RECORDS FOR THIS TASK =>
....................
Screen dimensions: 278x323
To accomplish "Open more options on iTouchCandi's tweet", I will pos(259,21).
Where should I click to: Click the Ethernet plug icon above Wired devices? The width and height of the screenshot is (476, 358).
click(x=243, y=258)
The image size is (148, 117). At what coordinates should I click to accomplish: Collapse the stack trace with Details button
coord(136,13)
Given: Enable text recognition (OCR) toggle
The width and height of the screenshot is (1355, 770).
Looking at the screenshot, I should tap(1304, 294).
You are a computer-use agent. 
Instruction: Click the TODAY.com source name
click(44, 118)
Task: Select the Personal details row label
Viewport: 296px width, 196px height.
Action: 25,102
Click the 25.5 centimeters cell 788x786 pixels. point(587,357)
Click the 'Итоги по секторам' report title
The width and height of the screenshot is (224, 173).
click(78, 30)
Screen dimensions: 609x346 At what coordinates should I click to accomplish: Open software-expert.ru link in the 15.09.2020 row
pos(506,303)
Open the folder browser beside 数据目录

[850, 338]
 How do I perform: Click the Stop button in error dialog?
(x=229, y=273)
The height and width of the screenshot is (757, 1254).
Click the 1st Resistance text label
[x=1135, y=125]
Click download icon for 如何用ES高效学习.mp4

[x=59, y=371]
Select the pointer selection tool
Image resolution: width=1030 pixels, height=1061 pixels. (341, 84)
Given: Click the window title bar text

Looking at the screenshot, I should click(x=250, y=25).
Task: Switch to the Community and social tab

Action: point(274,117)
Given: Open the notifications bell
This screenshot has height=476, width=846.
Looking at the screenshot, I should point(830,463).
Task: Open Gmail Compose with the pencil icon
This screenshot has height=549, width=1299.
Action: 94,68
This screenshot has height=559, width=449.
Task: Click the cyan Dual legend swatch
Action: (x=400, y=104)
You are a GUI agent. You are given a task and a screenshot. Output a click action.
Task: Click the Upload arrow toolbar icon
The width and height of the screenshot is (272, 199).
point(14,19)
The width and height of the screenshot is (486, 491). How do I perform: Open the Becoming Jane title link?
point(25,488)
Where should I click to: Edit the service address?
....................
WHAT THIS TASK INVOLVES => Only a number is wanted here: the count of lines in the material above that contain "agent".

WRITTEN ANSWER => 2